Crucial to all of this is a point made over and over in Graeber’s work. This is that, far from being beyond our comprehension, value is a source of our own — that is, human — creation [vi]. If there is some truth to all of this, that we are mystified by the modern magic that characterises the contemporary world of capitalist exchange and politics, and if we recognise, like Taussig and Graeber, that contemporary art is, in fact, akin to the world of politics, we should, by all accounts, be demanding how we can apply such analyses to the ways in which we are led to believe the claims of politicians, bankers, financiers, economists, and so forth. Are we all being scammed all of the time by the economic and political system under which we live, and if so, what can be done about it?
Art, value and exchange: a proposition
All components of ‘art’—it’s production, distribution, consumption, affect, value— are enmeshed, just as any other cultural form or field, in some form of institutionalised exchange. This is true in relation to its engagement with large-scale state funded public galleries, small, ‘grassroots’ artist-run spaces, benefactors and patrons, art ‘scenes’, public/private partnership art organisations, colleges and universities, and so on. Any discussion of labour, value and art must therefore be premised on this acknowledgement. The questions raised by the Temporary Art Repair Shop, and in Sternberg’s art practice more generally, enact this complexity, and in so doing, help us to question our assumptions about exchange and value, and to view them in myriad ways that make us think about ethics, social relationships, relationality, mutuality, the contexts in which objects can be transformed, and vice versa.

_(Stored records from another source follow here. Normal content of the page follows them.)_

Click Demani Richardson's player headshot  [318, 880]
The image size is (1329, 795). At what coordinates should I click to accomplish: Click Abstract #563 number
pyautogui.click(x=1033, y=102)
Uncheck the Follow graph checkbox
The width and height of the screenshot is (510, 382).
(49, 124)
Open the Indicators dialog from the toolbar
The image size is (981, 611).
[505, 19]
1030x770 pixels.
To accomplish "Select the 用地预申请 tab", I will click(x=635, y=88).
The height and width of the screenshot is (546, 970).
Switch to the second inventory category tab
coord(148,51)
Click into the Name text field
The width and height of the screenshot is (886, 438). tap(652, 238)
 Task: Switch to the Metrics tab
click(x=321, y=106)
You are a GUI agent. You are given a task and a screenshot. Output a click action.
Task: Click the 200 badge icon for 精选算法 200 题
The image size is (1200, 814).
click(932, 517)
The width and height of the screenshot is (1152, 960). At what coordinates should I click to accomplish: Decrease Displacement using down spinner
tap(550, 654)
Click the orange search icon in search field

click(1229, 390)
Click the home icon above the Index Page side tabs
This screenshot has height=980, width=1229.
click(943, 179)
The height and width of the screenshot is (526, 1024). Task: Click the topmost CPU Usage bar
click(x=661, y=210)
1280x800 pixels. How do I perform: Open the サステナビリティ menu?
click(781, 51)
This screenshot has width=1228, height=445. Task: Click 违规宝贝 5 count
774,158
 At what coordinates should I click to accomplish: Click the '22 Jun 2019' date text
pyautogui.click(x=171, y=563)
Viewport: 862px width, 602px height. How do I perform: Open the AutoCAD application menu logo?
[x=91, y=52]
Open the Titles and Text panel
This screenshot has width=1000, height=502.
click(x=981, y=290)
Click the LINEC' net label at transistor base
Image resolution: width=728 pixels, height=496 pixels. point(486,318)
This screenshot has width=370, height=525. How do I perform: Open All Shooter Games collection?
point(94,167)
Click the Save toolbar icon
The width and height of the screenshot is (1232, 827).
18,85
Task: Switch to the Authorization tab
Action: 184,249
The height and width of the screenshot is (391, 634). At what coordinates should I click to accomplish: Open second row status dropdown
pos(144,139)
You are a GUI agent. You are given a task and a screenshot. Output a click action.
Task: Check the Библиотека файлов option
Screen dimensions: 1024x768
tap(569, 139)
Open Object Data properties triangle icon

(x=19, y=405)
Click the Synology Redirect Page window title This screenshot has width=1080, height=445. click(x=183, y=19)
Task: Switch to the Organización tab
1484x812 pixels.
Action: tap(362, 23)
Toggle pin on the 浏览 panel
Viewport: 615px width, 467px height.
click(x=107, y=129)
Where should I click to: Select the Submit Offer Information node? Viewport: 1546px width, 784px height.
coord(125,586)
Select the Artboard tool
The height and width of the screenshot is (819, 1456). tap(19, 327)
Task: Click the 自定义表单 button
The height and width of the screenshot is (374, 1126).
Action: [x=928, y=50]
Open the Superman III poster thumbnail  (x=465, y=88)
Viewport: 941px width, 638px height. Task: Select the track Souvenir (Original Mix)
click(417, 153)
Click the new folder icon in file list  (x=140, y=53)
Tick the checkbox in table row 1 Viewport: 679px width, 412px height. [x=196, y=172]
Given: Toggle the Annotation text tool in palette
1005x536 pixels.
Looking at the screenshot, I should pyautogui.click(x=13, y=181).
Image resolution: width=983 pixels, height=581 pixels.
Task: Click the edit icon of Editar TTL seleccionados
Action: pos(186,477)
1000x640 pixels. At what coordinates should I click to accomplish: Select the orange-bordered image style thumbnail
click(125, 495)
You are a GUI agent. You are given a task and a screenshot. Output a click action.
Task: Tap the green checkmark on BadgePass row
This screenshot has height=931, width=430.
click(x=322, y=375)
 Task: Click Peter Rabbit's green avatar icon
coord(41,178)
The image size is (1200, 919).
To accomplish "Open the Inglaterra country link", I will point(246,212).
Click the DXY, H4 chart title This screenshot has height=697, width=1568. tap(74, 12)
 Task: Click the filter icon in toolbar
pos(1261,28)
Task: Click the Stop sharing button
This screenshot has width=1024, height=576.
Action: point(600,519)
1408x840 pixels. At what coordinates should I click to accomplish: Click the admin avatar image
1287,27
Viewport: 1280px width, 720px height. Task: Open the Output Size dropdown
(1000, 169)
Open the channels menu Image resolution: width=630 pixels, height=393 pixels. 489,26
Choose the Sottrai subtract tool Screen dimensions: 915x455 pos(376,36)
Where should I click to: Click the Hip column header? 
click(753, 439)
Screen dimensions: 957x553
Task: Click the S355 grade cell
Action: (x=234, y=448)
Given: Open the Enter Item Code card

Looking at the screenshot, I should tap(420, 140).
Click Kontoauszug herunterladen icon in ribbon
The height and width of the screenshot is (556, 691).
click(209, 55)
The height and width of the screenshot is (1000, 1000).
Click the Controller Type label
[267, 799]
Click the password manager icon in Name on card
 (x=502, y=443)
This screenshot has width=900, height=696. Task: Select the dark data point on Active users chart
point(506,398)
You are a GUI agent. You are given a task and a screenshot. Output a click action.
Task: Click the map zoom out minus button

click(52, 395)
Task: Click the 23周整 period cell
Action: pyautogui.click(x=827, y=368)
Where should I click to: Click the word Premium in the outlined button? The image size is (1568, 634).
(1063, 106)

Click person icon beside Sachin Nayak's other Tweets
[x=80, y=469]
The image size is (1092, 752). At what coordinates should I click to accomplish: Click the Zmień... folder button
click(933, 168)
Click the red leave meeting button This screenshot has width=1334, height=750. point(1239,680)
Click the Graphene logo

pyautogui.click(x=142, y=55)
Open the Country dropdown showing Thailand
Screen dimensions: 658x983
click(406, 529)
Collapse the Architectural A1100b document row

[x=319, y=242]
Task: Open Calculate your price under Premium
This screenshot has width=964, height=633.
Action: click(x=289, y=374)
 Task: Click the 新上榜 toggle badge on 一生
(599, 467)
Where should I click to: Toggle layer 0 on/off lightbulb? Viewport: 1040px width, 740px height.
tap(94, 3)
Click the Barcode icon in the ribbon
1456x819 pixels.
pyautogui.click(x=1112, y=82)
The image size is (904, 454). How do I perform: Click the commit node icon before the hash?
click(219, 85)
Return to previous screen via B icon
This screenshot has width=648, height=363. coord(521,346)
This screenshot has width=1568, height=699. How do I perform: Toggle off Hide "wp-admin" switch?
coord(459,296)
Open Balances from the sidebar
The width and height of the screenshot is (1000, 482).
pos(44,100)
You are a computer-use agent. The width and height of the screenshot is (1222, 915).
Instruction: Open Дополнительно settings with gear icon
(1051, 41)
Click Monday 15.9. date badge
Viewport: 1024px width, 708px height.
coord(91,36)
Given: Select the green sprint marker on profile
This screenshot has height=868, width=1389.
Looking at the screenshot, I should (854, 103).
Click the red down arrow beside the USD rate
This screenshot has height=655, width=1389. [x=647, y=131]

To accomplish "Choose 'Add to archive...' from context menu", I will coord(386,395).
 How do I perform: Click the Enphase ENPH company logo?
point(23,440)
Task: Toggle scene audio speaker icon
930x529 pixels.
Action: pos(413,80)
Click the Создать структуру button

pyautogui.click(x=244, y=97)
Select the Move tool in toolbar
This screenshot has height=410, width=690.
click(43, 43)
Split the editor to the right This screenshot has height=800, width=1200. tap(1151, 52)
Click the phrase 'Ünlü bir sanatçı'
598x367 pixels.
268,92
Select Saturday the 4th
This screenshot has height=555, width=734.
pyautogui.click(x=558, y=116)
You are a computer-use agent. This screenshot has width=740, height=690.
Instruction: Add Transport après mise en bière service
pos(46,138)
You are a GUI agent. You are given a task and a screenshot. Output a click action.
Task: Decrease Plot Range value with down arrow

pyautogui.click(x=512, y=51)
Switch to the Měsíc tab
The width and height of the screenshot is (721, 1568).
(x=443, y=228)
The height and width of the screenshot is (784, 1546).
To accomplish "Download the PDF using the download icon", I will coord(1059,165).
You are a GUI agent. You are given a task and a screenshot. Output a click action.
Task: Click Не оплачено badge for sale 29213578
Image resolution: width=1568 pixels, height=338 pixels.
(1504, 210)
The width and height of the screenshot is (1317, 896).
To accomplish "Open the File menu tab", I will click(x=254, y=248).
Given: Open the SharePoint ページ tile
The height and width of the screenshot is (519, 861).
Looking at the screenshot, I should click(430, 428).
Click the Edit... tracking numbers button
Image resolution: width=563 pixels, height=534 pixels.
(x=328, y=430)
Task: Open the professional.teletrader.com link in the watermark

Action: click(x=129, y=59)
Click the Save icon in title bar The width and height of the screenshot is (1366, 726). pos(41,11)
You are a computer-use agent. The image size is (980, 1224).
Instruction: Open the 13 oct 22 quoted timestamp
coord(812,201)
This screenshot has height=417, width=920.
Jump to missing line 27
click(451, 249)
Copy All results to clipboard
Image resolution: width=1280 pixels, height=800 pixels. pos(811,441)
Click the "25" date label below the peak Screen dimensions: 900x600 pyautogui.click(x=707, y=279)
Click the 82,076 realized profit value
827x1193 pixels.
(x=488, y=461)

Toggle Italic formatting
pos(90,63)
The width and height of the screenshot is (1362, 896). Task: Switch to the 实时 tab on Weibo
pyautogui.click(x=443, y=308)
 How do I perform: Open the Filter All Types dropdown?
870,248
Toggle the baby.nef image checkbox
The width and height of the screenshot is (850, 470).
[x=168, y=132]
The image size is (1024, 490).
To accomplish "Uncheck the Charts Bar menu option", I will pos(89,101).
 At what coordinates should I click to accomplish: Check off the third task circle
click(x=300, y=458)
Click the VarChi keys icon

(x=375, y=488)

The value of this, and the ongoing dialogue between art and anthropology that deepens our understanding of these issues is that our understanding of them—especially the idea that the market and the political practices that drive it are rife with fraud, scams, and other forms of magical trickery—can be transposed to the way in which circulation, social relations, and exchange happen in our everyday lives. Sternberg’s art and anthropological understandings of exposing the workings of circulation, magic and exchange then, provide models for us to decide whether there is potential within our transactions for transforming our society and economy into one based more on creative mutuality, shared intent, and, perhaps optimistically, creative thinking about future alternatives.Angela McClanahan, Lecturer in Visual Culture, Edinburgh College of Art, University of EdinburghPart 2 will appear in MAP September 2013The original version of this essay was published in the catalogue Tactile Narratives: The Sculptural Work of Tobias Sternberg, 2013, Krupic Kersting Gallerie, Cologne
[i] Tobias and I are continuing our discussion by writing letters to one another about value, art, magic, anthropology and exchange on his Temporary Art Repair Shop blog: http://artrepairshop.com/wordpress/?page_id=576.
[ii] Personhood, not to be confused with individual human beings, is a legal concept relating to an assumed status of a person being able to act upon the world through the possession of, amongst other things: the possession of private property, rights, privileges, responsibilities, forms of citizenship or subjecthood.
[iii] From Graeber, David 2011 Revolutions in Reverse . London and New York: Minor Compositions, page 94.
[iv] From Taussig, Michael 1997 The Magic of the State . London: Routledge, page 139.
[v] Graeber as above, page 95.
[vi] From Graeber, David 2001 Toward an Anthropological Theory of Value: The False Coin of Our Own Dreams . New York: Palgrave.